● **Task requirements**:
Please reproduce exactly the lines from the start of the records through the one containing "Task: Click the Receita search magnifier icon", and nothing more.

(Pixel coordinate grounding data)
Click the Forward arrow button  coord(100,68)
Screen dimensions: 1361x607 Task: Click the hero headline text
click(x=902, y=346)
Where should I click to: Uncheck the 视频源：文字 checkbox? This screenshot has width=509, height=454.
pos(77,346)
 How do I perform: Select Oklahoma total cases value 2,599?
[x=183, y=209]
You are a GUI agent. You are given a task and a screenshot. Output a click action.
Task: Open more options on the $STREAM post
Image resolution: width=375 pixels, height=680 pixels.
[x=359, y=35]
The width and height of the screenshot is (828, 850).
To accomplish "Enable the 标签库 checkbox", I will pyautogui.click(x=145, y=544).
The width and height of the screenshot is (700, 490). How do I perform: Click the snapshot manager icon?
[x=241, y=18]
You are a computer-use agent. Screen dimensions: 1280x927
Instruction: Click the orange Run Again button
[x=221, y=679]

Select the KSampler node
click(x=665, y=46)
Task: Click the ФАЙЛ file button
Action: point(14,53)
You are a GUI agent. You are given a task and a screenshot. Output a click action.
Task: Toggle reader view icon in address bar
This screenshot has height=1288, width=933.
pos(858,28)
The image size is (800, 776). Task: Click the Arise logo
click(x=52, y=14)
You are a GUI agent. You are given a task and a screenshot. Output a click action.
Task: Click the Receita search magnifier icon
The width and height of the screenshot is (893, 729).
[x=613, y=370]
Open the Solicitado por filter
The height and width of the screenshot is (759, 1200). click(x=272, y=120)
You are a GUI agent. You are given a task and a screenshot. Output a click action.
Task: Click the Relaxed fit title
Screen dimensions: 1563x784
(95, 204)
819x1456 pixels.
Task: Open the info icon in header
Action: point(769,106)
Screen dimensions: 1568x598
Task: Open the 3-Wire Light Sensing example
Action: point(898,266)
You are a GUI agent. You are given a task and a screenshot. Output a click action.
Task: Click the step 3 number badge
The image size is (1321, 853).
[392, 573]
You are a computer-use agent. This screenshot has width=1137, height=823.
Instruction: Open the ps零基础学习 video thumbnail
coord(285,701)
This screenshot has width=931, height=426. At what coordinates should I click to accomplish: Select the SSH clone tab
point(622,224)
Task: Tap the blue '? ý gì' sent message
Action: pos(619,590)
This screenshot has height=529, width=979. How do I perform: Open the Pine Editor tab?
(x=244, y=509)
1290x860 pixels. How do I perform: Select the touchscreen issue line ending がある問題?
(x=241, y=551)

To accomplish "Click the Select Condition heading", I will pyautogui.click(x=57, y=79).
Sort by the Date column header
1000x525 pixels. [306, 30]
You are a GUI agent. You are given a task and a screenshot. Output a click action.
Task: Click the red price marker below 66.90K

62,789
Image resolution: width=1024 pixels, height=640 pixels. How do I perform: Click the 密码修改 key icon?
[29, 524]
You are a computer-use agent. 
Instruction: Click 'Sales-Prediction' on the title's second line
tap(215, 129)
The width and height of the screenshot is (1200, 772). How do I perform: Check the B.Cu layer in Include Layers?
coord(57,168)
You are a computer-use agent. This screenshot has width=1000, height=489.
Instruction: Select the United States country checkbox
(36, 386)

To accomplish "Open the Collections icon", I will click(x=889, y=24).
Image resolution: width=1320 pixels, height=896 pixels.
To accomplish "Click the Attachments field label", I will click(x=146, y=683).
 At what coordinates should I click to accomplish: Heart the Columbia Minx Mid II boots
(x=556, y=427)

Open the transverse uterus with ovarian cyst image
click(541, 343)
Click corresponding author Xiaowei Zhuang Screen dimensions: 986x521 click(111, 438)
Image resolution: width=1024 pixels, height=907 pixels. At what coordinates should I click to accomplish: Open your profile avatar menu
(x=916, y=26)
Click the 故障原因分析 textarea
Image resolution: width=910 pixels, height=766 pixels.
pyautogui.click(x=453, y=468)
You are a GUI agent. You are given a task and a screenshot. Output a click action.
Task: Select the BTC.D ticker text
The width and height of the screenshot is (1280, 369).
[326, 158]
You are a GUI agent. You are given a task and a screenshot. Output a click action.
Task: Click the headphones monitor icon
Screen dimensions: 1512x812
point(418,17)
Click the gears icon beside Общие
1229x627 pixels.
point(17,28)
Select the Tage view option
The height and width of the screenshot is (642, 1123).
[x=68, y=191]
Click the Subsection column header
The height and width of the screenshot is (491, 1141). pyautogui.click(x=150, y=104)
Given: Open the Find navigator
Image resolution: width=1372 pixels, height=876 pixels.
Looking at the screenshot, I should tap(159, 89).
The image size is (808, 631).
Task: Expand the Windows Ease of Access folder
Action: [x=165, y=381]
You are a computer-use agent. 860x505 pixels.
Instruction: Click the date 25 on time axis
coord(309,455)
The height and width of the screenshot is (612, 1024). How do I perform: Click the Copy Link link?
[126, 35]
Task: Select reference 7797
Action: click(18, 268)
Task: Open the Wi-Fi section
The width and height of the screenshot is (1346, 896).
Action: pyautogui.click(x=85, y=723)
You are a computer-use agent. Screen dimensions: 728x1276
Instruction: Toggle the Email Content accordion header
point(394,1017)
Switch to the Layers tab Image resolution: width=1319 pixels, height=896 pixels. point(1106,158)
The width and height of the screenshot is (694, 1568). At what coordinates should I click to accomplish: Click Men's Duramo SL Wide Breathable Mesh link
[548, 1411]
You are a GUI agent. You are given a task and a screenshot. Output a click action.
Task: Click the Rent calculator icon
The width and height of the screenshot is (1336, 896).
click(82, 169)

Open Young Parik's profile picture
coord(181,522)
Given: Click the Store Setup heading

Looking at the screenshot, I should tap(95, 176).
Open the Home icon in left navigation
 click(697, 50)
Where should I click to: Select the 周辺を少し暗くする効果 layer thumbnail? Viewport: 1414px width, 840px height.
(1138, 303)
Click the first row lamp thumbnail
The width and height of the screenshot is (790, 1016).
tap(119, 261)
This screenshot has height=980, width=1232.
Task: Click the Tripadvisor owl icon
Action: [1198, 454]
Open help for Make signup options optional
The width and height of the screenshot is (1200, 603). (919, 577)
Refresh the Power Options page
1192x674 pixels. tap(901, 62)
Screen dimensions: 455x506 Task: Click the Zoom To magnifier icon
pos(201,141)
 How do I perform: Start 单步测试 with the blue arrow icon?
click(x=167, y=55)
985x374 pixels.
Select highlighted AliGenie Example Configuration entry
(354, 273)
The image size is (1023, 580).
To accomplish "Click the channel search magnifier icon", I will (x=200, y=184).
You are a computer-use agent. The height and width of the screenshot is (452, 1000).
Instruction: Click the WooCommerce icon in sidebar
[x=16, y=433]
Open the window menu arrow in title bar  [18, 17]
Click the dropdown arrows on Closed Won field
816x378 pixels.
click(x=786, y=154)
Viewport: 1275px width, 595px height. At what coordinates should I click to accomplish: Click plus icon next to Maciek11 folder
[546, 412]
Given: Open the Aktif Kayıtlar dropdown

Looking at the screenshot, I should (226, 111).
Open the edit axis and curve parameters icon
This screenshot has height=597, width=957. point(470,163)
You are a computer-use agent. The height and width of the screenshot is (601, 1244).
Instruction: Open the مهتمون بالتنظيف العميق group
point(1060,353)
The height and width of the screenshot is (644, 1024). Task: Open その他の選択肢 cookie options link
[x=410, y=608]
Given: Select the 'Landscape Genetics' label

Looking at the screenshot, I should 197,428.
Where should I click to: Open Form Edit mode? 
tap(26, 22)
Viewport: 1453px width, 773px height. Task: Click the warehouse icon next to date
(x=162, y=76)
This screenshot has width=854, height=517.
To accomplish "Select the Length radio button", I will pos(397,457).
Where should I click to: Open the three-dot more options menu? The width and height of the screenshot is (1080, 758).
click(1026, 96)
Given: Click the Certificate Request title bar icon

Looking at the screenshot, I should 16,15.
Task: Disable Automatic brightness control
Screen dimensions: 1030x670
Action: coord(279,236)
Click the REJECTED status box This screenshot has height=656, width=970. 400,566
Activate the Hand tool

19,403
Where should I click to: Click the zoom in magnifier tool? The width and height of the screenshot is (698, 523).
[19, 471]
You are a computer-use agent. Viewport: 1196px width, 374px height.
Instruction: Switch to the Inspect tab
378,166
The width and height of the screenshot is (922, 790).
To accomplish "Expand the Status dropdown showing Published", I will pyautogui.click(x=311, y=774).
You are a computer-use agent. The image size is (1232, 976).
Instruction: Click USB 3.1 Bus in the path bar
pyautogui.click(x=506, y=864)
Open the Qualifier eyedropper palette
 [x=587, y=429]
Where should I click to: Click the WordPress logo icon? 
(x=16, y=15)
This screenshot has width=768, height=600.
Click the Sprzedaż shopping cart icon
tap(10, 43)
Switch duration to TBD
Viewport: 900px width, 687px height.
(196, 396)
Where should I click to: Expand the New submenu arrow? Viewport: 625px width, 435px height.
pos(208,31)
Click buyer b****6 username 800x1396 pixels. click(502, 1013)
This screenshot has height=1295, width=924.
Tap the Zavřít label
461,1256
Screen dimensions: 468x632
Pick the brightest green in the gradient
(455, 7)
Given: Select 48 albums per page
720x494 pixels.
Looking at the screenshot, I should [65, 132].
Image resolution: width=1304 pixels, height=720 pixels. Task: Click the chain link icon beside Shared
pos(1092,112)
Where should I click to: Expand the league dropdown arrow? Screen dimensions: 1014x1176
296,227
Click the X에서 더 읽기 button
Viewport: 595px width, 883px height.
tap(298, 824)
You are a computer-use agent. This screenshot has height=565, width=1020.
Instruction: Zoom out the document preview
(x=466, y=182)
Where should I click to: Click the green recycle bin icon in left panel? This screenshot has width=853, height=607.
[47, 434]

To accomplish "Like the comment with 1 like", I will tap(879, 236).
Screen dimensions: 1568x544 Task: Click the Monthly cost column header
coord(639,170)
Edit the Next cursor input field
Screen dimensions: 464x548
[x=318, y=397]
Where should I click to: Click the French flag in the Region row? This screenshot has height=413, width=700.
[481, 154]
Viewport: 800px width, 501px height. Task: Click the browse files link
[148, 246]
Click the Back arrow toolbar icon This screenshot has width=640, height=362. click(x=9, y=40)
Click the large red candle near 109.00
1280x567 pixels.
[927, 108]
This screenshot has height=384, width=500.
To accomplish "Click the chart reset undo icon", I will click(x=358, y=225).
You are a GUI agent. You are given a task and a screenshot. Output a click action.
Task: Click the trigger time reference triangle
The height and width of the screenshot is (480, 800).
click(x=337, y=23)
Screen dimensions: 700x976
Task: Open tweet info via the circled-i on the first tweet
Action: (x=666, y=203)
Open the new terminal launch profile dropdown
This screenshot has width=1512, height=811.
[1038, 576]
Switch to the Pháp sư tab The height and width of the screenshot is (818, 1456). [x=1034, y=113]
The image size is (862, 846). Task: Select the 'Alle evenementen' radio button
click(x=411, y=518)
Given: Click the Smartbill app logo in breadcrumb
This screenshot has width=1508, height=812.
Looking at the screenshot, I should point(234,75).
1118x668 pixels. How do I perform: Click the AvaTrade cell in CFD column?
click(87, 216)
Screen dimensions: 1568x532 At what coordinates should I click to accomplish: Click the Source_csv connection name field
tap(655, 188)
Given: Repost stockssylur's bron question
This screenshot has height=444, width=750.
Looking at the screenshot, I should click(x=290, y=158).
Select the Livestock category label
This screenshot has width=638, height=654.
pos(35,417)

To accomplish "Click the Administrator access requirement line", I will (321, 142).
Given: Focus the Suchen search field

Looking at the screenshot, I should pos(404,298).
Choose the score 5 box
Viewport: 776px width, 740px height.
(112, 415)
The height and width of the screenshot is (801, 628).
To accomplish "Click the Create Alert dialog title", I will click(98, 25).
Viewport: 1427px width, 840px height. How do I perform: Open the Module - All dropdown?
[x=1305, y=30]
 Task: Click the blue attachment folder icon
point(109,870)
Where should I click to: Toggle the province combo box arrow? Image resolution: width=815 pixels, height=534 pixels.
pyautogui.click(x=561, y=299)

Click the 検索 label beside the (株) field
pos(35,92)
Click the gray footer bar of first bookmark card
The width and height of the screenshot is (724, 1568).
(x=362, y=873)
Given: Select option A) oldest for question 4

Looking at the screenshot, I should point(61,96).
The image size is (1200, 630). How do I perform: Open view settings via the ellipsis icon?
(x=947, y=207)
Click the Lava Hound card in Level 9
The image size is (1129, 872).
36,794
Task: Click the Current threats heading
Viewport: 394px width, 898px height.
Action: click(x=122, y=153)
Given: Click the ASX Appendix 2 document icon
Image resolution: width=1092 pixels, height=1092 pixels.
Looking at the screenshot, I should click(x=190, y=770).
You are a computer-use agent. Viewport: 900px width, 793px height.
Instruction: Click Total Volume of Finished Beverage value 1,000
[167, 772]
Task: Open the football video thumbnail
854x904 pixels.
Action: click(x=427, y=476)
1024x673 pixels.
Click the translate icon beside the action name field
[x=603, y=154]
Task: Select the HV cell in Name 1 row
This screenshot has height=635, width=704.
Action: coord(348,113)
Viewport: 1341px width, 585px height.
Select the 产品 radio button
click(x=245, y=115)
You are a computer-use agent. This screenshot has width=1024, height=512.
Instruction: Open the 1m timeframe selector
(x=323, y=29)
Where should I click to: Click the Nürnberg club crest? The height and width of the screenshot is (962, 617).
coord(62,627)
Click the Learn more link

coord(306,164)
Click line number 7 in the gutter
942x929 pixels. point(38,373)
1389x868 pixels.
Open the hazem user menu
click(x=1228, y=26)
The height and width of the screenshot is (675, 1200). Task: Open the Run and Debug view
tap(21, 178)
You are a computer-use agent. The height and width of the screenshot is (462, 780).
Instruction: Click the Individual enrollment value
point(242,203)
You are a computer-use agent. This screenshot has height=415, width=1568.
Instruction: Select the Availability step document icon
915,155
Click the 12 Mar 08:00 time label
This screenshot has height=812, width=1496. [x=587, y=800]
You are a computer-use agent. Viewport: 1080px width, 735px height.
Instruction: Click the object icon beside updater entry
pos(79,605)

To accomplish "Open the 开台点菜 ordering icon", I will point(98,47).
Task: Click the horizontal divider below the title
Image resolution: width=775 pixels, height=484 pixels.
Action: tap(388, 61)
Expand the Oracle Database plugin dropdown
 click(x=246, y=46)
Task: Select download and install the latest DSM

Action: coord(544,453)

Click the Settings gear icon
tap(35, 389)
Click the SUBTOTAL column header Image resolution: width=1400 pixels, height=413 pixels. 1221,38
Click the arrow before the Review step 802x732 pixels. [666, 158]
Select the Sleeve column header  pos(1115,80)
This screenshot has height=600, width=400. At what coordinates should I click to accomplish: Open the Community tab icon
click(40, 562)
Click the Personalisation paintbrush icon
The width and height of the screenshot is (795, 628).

● **Response for this exercise**:
Click the Forward arrow button  coord(100,68)
Screen dimensions: 1361x607 Task: Click the hero headline text
click(x=902, y=346)
Where should I click to: Uncheck the 视频源：文字 checkbox? This screenshot has width=509, height=454.
pos(77,346)
 How do I perform: Select Oklahoma total cases value 2,599?
[x=183, y=209]
You are a GUI agent. You are given a task and a screenshot. Output a click action.
Task: Open more options on the $STREAM post
Image resolution: width=375 pixels, height=680 pixels.
[x=359, y=35]
The width and height of the screenshot is (828, 850).
To accomplish "Enable the 标签库 checkbox", I will pyautogui.click(x=145, y=544).
The width and height of the screenshot is (700, 490). How do I perform: Click the snapshot manager icon?
[x=241, y=18]
You are a computer-use agent. Screen dimensions: 1280x927
Instruction: Click the orange Run Again button
[x=221, y=679]

Select the KSampler node
click(x=665, y=46)
Task: Click the ФАЙЛ file button
Action: point(14,53)
You are a GUI agent. You are given a task and a screenshot. Output a click action.
Task: Toggle reader view icon in address bar
This screenshot has height=1288, width=933.
pos(858,28)
The image size is (800, 776). Task: Click the Arise logo
click(x=52, y=14)
You are a GUI agent. You are given a task and a screenshot. Output a click action.
Task: Click the Receita search magnifier icon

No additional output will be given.